Park der sechs Tugenden (Kenroku-en)

Auch hier sind wir für die Kirschblüten einige Tage zu früh dran. Dafür sind die Zwetschgen schon in voller Blüte – auch schön! Bevor wir zu einem der drei berühmten Gärten Japans gelangen, schlendern wir durch die Burganlage von Kanazawa. Die Burg erstrahlt wie jene in Himeji in Weiss, mehrere Anlagen aber sind komplett rekonstruiert. Sie fügen sich gut ins Gesamtbild ohne den Anschein zu erwecken, alt zu sein. Auch diese Wehranlage ist von einem Wassergraben umgeben und die leicht wirkenden Bauten erheben sich auf massiven Steinmauern. Dass die Bauten nicht ganz so luftig leicht sind, wie sie wirken, zeigt der Querschnitt einer rekonstruierten Mauer.

Wir sind nicht alleine unterwegs, die grösstenteils japanischen Touristen strömen in Scharen in den Park, der die sechs Prinzipien eines Landschaftsgartens vereinigt: Weitläufigkeit und Abgeschiedenheit, Kunstfertigkeit und Althergebrachtes, fliessendes Wasser und weiten Blick.
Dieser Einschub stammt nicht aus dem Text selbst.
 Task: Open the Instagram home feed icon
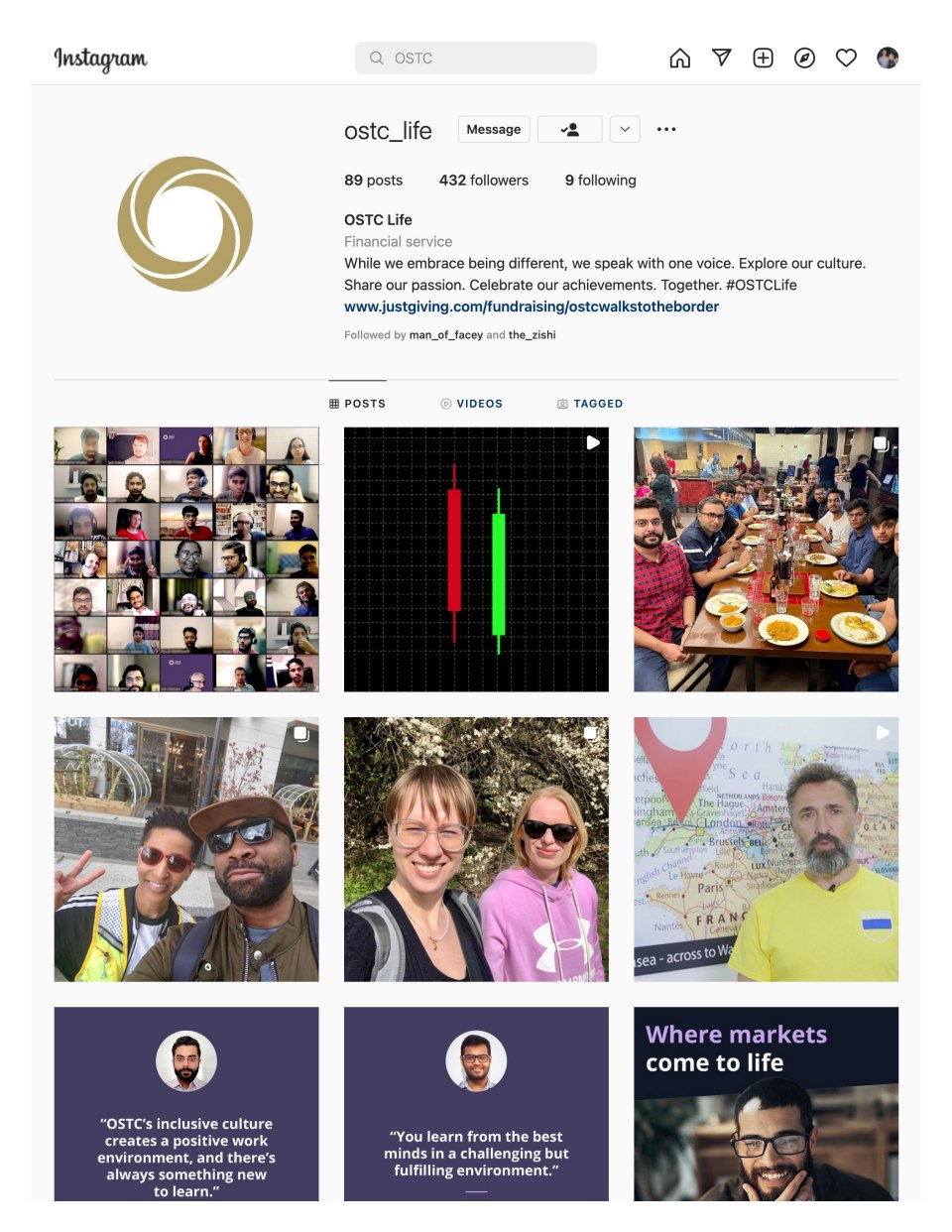coord(679,59)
Nach dem ausgiebigen Bestaunen und Durchwandern des Gartens schlendern wir zurück in Richtung Bahnhof und genehmigen uns ein feines Artischoken-Sandwich mit Salat und leckerer Kürbissuppe im zuvor ergoogelten Curio Espresso. Es lohnt sich, online nach vegetarischen Optionen Ausschau zu halten.